*** Opening EXERCISE TEXT ***

Vincentian-born music technologist, Ray Williams, is a member of the German-based Celemony Software company that won a Grammy Award last year for significant technical contributions in the recording arena. Celemony, which specializes in digital audio pitch correction software, created the ground-breaking Melodyne pitch modification product that offers a wide range of audio tools to creatively and correctively adjust audio facets.
“Most of my professional work is done outside of Canada, so it’s refreshing and thrilling to know people here are paying attention to what I have been doing over the years,” said Williams, who has worked with many leading artists, including Herbie Hancock and Stevie Wonder, who he introduced to Oscar Peterson a month before the great Canadian pianist died in December 2007.
The owner of the Scarborough-based Music Marketing Inc. that’s a leading distributor of music software and hardware products in North America, Williams is a part-time music lecturer at York University and a little league coach in the Scarborough Baseball Association.
Spoken word artist, Anne-Marie Woods, who is being recognized for her work in the entertainment field, is overwhelmed by the honour.
“I have been living alone since I was in Grade 12, so I have had to work extremely hard for everything I have achieved,” she said. “Earlier on, I had some issues, but the performing arts and my love of Black History saved me.”
Woods, who founded Imani Enterprises in 1996 to help young people explore societal issues through drama, music and movement, also paid tribute to her brother – David Woods, who is a writer and visual artist – for her artistic development.
Born in England where she spent the first six months of her life, Woods lived in Trinidad & Tobago for four years before relocating with her family to Nova Scotia. She has resided in Toronto for the past 13 years.
Other winners are Dr. Roz Healing Place executive director, Roz Roach; cosmetologist and clinical psychotherapist, Dr. Nadine Wong; doctoral student, Emilie Nicolas; Royal Bank of Canada regional president, Jennifer Tory; Toronto District School Board vice-principal and choreographer, Andrea Douglas; Barbados Ball Canada Aid assistant treasurer, Grant Morris; General Motors Canada president and managing director, Kevin Williams; businessman, Vincent Lai; Toronto FC goalkeeper, Quillan Roberts; University of Alberta student, Monique Jarrett and Kemeel Azan, who 51 years ago started Azan’s Beauty Salon which is an established landmark in the community and one of the very few Black businesses to have withstood the test of time.
The awards honour the memory of Jerome, who set seven world track records and helped create Canada’s sports ministry. He was slated to be the keynote speaker at a celebration to mark the record performances of Canada’s athletes at the 1982 Commonwealth Games when he succumbed to a brain aneurysm a fortnight before the organizers contacted him. They decided to honour the athletes with awards named after Jerome.
Since its inception in 1983, a total of 355 Harry Jerome Awards (this year included) have been presented to individuals and one organization – Eva’s Initiatives in 2005 – for excellence in myriad fields.

*** Closing EXERCISE TEXT ***

• EXERCISE 1: Decide whether each statement agrees with the Harry Jerome Awards text, answering yes or no and quoting the deciding words: (a) Celemony Software is based in Germany. (b) Anne-Marie Woods founded Imani Enterprises in 2005. (c) Jerome set seven world track records.
• EXERCISE 2: Summarize the Harry Jerome Awards text in two sentences.
• EXERCISE 3: Reproduce the part of the Harry Jerome Awards text that opens with the words containing "The owner of" and closes with "her artistic development.", swapping "drama" for "theater".
The records have no connection to the Harry Jerome Awards text.

*** Opening RAW DATA ***

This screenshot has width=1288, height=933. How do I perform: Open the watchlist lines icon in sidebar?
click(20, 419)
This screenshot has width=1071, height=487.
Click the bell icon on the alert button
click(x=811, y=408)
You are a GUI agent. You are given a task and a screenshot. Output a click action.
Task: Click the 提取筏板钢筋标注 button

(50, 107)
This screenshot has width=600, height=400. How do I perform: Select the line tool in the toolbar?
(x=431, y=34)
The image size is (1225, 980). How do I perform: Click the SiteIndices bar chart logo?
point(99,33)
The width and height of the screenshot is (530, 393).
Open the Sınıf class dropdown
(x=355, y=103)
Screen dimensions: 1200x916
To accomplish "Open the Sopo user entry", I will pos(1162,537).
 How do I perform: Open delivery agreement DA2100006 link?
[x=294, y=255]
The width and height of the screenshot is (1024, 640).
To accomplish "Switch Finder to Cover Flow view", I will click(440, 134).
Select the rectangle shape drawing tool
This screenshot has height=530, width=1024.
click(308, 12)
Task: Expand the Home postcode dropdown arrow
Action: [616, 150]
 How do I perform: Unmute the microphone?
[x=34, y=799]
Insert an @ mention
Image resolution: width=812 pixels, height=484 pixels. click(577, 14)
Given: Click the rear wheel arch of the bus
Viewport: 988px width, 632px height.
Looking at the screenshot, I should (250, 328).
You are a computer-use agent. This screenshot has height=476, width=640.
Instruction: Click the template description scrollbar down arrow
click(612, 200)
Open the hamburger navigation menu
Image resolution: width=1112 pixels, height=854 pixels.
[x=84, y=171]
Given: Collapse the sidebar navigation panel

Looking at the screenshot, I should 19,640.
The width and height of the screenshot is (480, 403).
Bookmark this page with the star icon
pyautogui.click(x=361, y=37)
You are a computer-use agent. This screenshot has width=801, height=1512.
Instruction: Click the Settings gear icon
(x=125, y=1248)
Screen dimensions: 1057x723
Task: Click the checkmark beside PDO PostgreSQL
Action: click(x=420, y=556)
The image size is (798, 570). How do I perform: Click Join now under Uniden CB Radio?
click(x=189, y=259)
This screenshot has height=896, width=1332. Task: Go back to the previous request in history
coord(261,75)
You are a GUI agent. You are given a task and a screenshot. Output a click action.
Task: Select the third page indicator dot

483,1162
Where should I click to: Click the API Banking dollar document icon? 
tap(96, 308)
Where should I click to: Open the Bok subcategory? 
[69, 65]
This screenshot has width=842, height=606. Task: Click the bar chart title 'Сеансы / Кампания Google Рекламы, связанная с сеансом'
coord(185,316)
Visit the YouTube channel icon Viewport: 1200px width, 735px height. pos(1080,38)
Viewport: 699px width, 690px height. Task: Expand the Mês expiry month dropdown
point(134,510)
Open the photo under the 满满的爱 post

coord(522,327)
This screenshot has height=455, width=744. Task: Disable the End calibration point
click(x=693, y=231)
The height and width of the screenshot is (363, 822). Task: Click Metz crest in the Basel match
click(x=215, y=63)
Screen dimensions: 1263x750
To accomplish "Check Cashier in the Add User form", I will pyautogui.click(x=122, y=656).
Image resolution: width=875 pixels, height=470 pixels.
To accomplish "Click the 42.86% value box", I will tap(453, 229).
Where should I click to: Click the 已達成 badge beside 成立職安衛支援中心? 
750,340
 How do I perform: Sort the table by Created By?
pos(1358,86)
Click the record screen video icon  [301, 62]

*** Closing RAW DATA ***

• TASK OUTPUT 1:
(a) Yes: "German-based Celemony Software company"
(b) No: "founded Imani Enterprises in 1996"
(c) Yes: "who set seven world track records"

• TASK OUTPUT 2: Music technologist Ray Williams, a member of the Grammy-winning Celemony Software company, and spoken word artist Anne-Marie Woods are among this year's winners, alongside people from fields including banking, education, business and sport. The awards honour the memory of Jerome, who set seven world track records and helped create Canada's sports ministry, and 355 of them have been presented since 1983.

• TASK OUTPUT 3:
The owner of the Scarborough-based Music Marketing Inc. that’s a leading distributor of music software and hardware products in North America, Williams is a part-time music lecturer at York University and a little league coach in the Scarborough Baseball Association.
Spoken word artist, Anne-Marie Woods, who is being recognized for her work in the entertainment field, is overwhelmed by the honour.
“I have been living alone since I was in Grade 12, so I have had to work extremely hard for everything I have achieved,” she said. “Earlier on, I had some issues, but the performing arts and my love of Black History saved me.”
Woods, who founded Imani Enterprises in 1996 to help young people explore societal issues through theater, music and movement, also paid tribute to her brother – David Woods, who is a writer and visual artist – for her artistic development.